I imagine that by 2065, Outdoor Christmas Decorating will be an Olympic sport. Over the course of my lifetime, Christmas light displays have become increasingly elaborate with fierce rivalry brewing amongst neighbourhoods as they compete to see who will be crowned Christmas Light Champion of the Year. Make the most of it. As children, I vividly remember that my sister and I enjoyed the most mundane of car journeys during the festive season as it provided the perfect opportunity to enjoy all those twinkly lights from the comfort and warmth of the backseat of our Mum’s Ford Mondeo Estate. Sometimes, it really is the simplest things! If however, you’re made of more intrepid stuff than my sister and I, you could always wrap up warm and take a wander around your local area to bask in the glow of other people’s hard work. You might even warm up with a hot chocolate/mulled wine and mince pie on your return. As they say around here, “Job’s a good’un!”

Write letters to Santa

Cliché but hear me out. Before embarking on my current career of Domestic Engineer/Child Development Associate/Household Co-Ordinator, I was an English teacher. As such, I couldn’t really compile a list of festive activities without throwing in a written assignment. Nothing says Christmas like literacy, hey? Writing letters to Father Christmas is an age-old activity but it’s not escaped the long arm of consumerism. Lately, these letters have become less about the traditional pleasantries of asking after the elves and reindeer and more like Mariah Carey’s rider, complete with Amazon links. This is an activity that children of all ages can take part in, even those who are still grappling with the most basic literacy skills. Here are my tips:

Provide a structure – Give kids a list of questions to answer such as “What would you like to tell Father Christmas about yourself?” “Is there anything you’d like to know about Father Christmas or life at the North Pole?”

Don’t get too caught up on spelling – I know it sounds counter-productive coming from an English teacher but trust me, kids soon switch off if they see too much red pen. Focus on a couple of age/ability-appropriate spellings and do your best to ignore the rest.

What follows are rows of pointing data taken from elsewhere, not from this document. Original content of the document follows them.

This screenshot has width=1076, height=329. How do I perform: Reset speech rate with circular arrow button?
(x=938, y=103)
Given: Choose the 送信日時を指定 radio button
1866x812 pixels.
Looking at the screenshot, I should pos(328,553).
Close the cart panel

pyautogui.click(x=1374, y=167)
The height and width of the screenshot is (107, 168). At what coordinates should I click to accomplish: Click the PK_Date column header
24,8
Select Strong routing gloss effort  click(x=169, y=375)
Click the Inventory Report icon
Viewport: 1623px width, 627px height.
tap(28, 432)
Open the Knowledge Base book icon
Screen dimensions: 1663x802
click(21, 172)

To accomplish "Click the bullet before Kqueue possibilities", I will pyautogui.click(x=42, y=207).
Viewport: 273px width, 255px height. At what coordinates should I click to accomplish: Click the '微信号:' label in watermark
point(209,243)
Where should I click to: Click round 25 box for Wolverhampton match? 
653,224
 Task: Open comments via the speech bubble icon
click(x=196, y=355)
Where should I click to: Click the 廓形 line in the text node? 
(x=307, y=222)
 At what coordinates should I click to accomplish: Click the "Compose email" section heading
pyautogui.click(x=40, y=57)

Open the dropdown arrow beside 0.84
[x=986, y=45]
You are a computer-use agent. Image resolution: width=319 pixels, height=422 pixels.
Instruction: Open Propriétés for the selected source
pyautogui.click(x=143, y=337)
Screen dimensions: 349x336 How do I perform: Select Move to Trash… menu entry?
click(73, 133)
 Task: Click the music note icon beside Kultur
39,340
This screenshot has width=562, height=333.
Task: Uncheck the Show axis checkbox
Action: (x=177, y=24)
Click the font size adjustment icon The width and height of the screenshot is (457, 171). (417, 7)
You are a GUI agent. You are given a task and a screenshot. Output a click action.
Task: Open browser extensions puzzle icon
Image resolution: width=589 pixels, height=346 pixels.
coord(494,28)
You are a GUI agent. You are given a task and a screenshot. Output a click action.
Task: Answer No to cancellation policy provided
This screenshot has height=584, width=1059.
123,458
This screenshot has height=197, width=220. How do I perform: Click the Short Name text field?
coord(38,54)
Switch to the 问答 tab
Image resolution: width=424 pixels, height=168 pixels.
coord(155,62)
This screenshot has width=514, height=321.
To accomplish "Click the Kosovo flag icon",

It’ll be endearing if you dig the letter out at some point in the future.

Cultivate their vocabulary – Encourage children to think of snazzy synonyms. “Can you think of another word for ‘cold’?” or “What could you say instead of ‘Christmassy’?”

Decorate – Not all kids love writing. In fact, for many it can be exhausting and frustrating. Once your child has finished composing their letter, invite them to decorate it with pictures, colours or
even sequins.

Remember to post it – thankfully there are a variety of mediums by which Father Christmas can receive his mail. Some like to send their letter up the chimney, some leave it under their pillow and others post it via Royal Mail who ensure Santa writes back, as long as they receive the letter by the 11th December.

Christmas cheer…

I’m not recommending that we all channel Scrooge in the final chapter of A Christmas Carol – The Muppets did a good version if Dickens isn’t for you – but really, Christmas is all about spreading kindness. If the last two years has taught us anything, it’s the power of kindness and community. Encourage your children to reflect on the things they’re grateful for and think about things they can do to brighten someone else’s festive period. It could be as simple as making a homemade card and delivering it to an elderly neighbour or perhaps during a trip to the supermarket, they could be given a budget to choose items to donate to the local food bank. No matter how small a gesture, encouraging children to take the time to think about things they can do to help and support others is an invaluable lesson.